(Collected data entries)
━━━━━━
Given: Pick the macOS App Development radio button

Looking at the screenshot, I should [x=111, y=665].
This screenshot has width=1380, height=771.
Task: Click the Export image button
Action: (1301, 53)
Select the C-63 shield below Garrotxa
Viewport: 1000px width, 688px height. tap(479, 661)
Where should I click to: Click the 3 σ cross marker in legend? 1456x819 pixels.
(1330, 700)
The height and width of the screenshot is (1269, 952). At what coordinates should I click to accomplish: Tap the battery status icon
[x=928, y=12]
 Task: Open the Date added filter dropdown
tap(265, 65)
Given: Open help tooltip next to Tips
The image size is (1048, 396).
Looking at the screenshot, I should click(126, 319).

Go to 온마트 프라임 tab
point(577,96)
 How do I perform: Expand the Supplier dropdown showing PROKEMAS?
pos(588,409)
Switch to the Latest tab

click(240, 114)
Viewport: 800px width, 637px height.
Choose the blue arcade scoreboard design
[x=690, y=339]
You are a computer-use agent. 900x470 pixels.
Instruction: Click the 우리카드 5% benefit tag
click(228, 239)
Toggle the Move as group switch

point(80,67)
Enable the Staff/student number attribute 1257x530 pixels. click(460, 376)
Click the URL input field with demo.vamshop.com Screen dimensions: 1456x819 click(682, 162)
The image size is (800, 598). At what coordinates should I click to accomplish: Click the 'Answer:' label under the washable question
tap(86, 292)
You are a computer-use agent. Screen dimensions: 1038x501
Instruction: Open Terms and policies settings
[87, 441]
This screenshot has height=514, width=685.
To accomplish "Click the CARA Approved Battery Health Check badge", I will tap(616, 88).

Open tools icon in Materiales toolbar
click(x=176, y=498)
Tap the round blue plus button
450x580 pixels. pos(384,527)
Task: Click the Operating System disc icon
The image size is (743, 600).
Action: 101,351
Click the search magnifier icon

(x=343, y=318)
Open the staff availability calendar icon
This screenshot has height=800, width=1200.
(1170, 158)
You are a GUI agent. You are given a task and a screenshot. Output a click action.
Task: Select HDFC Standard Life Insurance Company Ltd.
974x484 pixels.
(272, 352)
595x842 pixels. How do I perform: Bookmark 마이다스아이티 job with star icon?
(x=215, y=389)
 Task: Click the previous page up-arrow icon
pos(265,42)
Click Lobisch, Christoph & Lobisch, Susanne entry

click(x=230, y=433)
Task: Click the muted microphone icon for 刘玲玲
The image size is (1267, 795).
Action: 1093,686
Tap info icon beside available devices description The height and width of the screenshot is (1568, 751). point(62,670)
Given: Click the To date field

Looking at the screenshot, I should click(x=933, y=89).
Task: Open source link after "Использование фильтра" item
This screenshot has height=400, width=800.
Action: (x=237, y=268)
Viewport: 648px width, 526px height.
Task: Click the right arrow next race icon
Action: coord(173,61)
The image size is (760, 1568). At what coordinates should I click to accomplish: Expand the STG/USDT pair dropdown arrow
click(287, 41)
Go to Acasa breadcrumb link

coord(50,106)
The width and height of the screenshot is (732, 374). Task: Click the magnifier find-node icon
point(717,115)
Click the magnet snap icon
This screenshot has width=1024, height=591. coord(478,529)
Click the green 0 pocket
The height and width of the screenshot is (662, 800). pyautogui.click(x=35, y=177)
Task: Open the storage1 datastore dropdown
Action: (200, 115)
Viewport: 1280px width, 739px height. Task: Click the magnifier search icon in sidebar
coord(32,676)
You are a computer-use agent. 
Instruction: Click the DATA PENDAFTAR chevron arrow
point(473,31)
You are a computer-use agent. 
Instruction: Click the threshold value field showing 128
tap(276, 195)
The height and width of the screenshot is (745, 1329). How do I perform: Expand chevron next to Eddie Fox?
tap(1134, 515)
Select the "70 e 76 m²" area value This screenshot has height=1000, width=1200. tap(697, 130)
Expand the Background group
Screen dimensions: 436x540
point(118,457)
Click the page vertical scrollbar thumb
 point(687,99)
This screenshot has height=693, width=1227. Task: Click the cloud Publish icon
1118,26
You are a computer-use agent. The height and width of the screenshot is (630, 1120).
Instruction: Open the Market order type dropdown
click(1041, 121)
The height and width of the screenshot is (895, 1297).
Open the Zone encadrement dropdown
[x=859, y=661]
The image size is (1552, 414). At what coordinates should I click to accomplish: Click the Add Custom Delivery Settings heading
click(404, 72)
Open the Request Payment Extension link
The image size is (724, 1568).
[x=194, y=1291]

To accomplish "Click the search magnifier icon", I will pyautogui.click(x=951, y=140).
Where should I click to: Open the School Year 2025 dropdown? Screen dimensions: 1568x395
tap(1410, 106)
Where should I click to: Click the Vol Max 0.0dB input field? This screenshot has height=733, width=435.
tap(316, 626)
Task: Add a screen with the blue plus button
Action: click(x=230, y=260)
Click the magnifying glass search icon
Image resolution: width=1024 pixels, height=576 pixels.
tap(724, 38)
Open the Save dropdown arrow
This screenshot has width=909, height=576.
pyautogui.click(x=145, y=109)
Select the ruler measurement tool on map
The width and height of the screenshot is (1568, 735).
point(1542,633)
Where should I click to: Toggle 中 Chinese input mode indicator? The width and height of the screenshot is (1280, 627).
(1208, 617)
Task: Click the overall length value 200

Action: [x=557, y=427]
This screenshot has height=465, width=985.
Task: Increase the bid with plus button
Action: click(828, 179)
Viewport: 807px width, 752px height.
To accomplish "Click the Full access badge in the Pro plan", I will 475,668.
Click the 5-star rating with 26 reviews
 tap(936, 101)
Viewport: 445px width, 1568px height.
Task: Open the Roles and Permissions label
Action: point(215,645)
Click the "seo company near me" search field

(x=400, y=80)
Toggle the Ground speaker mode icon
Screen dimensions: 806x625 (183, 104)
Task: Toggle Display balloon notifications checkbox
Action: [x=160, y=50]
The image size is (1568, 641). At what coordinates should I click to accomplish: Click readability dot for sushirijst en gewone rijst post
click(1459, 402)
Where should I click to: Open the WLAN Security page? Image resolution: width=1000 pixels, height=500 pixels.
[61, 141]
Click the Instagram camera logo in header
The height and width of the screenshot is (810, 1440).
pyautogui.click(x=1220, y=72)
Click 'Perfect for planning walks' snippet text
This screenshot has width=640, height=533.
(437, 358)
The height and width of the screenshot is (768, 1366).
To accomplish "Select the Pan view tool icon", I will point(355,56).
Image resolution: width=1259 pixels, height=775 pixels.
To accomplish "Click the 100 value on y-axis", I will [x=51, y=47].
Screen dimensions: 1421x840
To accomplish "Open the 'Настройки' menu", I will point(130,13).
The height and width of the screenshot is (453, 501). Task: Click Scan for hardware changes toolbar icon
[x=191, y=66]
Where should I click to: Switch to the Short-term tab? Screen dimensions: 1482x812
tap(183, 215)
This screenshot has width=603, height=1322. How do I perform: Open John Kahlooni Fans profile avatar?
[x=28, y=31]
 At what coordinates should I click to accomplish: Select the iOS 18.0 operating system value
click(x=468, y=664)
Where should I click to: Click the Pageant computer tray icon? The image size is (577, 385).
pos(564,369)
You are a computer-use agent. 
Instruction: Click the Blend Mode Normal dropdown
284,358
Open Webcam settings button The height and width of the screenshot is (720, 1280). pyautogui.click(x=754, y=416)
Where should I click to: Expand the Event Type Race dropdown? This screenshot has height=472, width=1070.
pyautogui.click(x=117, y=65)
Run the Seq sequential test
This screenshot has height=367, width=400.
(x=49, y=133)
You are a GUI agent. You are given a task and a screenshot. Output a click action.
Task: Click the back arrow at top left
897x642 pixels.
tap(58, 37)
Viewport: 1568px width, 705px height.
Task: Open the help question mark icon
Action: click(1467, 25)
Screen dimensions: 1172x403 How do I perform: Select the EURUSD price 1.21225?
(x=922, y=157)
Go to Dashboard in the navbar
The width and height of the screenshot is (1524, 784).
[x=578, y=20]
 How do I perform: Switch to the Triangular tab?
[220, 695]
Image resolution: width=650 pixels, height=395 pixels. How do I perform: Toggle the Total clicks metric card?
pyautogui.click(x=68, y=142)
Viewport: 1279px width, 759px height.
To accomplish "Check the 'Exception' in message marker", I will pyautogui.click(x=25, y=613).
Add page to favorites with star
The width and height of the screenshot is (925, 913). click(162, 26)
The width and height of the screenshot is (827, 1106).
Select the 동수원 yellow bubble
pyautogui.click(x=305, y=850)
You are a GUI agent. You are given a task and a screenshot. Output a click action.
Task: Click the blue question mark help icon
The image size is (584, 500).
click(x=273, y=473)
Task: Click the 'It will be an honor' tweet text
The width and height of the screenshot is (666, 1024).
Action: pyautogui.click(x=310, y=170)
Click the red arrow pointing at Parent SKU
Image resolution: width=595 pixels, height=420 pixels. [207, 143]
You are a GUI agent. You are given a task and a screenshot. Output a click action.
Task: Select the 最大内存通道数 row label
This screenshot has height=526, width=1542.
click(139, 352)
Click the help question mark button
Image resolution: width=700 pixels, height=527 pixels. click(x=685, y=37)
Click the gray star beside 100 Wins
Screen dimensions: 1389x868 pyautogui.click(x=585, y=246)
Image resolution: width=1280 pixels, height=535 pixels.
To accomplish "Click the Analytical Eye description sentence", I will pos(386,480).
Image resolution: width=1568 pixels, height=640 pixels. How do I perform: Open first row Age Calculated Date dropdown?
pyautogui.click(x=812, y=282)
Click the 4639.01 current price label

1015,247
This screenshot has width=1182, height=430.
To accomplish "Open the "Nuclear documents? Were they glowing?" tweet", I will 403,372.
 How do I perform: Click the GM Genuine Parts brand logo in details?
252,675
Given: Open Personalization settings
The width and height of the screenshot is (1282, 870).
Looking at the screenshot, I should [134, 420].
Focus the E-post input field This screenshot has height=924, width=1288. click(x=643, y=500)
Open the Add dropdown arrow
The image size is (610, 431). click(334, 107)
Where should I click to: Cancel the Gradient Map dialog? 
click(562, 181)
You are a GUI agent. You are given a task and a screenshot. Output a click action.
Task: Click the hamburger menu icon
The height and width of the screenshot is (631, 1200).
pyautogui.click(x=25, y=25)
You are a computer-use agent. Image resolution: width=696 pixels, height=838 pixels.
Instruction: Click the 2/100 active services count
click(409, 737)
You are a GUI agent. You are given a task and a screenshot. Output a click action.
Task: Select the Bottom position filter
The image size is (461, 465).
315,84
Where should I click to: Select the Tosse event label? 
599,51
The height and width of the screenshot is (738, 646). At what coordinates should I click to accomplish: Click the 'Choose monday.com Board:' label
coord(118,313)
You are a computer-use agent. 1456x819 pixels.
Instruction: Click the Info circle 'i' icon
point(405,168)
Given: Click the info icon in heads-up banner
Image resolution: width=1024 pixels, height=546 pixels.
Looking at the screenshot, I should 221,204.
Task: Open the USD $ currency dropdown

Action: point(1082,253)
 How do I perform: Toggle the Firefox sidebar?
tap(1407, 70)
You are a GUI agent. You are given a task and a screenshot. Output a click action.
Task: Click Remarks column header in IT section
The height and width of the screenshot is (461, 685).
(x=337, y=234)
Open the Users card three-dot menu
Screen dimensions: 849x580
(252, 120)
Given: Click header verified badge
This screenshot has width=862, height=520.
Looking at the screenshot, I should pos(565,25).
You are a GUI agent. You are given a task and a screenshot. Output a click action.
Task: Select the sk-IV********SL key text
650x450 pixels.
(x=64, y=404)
━━━━━━
Write out exactly the lines of the entries above that run from the line containing "Where should I click to: Select" through the last line, including both.

▸ Solution for this task:
Where should I click to: Select the Tosse event label? 
599,51
The height and width of the screenshot is (738, 646). At what coordinates should I click to accomplish: Click the 'Choose monday.com Board:' label
coord(118,313)
You are a computer-use agent. 1456x819 pixels.
Instruction: Click the Info circle 'i' icon
point(405,168)
Given: Click the info icon in heads-up banner
Image resolution: width=1024 pixels, height=546 pixels.
Looking at the screenshot, I should 221,204.
Task: Open the USD $ currency dropdown

Action: point(1082,253)
 How do I perform: Toggle the Firefox sidebar?
tap(1407, 70)
You are a GUI agent. You are given a task and a screenshot. Output a click action.
Task: Click Remarks column header in IT section
The height and width of the screenshot is (461, 685).
(x=337, y=234)
Open the Users card three-dot menu
Screen dimensions: 849x580
(252, 120)
Given: Click header verified badge
This screenshot has width=862, height=520.
Looking at the screenshot, I should pos(565,25).
You are a GUI agent. You are given a task and a screenshot. Output a click action.
Task: Select the sk-IV********SL key text
650x450 pixels.
(x=64, y=404)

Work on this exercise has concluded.